E’ quest’ultima parte una deviazione dal contesto vero e proprio per il quale noi siamo qui, e me ne scuso.

Ritorniamo al tema.

Porre in evidenza le “differenze” potrebbe essere abbastanza semplice e forse, in modo autosevero, addirittura semplicistico sarebbe anche andare a connotarsi in sede ideologica, richiamandosi alle differenti radici, alle differenti culture, ai tre sostanziali fondamentali filoni culturali presenti nell’Assemblea Costituente: quello liberaldemocratico, quello cattolico e quello marxista.

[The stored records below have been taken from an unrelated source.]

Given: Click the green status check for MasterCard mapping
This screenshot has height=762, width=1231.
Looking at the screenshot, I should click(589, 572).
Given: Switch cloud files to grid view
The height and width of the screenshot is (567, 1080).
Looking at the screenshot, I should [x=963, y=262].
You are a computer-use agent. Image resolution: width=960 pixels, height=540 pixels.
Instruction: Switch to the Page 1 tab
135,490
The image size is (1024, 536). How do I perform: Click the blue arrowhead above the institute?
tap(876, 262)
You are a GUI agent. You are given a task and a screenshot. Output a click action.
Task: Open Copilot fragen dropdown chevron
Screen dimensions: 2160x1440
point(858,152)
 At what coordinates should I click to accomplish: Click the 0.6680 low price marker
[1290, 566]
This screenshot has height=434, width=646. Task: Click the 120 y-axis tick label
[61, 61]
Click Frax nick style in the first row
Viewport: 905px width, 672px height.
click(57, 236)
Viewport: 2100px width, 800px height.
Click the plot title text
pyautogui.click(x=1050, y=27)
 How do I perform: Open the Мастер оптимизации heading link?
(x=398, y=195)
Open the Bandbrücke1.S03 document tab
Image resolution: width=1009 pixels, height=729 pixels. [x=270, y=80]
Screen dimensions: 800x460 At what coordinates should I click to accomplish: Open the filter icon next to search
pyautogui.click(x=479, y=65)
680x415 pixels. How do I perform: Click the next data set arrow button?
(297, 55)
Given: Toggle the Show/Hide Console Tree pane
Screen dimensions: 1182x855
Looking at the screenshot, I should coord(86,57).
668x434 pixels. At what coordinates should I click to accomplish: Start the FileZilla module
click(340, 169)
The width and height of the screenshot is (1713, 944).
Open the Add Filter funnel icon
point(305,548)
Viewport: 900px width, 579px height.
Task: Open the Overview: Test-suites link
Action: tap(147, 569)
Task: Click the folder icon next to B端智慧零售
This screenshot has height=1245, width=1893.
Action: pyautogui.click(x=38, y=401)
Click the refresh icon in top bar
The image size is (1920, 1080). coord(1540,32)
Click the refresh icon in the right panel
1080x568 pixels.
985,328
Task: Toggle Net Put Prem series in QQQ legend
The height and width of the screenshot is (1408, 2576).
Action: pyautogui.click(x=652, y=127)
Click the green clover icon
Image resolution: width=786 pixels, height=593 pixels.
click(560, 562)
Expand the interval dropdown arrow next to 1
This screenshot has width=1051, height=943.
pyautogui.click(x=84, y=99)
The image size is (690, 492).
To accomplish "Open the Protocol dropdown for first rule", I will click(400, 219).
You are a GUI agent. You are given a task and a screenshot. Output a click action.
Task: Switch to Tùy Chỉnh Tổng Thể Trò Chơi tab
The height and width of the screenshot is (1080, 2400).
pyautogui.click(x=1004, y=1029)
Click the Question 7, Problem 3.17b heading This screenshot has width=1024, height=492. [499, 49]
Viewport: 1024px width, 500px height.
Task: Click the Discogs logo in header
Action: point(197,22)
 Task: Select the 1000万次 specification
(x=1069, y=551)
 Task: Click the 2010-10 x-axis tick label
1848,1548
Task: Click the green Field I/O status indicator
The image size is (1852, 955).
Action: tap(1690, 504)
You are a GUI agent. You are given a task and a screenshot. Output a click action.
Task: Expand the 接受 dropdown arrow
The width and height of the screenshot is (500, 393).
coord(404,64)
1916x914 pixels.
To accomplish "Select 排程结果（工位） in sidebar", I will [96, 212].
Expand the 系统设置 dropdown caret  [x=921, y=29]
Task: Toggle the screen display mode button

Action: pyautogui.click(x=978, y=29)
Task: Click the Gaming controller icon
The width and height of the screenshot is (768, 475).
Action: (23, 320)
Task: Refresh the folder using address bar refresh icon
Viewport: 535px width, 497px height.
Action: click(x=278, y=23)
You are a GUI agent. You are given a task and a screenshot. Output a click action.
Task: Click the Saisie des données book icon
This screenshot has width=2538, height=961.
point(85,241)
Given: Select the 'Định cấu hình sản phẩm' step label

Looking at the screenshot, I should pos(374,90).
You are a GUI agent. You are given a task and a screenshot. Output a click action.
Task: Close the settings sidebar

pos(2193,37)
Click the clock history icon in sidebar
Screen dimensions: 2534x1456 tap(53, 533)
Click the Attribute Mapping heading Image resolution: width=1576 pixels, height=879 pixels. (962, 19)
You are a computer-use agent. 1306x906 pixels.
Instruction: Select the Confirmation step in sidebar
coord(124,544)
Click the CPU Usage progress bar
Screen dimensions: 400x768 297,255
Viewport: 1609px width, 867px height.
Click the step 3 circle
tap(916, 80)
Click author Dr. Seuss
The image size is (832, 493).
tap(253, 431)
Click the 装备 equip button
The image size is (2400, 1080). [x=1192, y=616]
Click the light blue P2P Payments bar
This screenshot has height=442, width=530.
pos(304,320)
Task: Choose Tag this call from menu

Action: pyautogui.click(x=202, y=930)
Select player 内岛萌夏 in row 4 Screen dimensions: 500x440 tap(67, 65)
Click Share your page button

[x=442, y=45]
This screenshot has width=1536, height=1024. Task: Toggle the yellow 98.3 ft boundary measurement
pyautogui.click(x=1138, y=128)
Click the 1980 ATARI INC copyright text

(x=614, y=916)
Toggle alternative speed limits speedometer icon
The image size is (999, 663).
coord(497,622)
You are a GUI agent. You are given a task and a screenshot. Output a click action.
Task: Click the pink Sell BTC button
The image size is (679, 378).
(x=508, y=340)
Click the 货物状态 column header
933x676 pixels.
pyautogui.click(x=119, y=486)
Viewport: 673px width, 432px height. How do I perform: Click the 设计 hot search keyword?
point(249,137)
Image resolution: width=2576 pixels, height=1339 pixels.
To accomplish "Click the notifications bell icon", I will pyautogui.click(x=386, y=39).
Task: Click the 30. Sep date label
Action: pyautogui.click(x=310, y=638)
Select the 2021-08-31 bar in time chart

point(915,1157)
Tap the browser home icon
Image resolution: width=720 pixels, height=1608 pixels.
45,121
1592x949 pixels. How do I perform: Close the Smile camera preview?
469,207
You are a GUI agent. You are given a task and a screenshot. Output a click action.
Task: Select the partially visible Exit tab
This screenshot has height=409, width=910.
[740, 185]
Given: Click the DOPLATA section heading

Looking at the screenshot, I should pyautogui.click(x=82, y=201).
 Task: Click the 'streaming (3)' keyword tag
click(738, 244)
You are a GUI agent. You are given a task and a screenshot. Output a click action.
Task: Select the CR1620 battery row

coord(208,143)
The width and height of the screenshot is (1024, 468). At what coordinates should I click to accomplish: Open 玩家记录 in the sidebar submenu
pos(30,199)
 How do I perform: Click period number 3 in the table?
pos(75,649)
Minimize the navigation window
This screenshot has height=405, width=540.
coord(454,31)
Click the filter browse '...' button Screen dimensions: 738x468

Bisogna invece ribadire che proprio in quella particolare temperie quelle differenze servirono davvero ad arricchire di contenuti il dettato costituzionale, piuttosto che a delinearne i contrasti, i quali invece connotarono molti degli eventi che precedettero, che accompagnarono e seguirono negli anni a venire la costruzione, la scrittura e la lenta attuazione della nostra Costituzione.
Furono quelli gli anni che divisero il mondo all’interno della Guerra Fredda.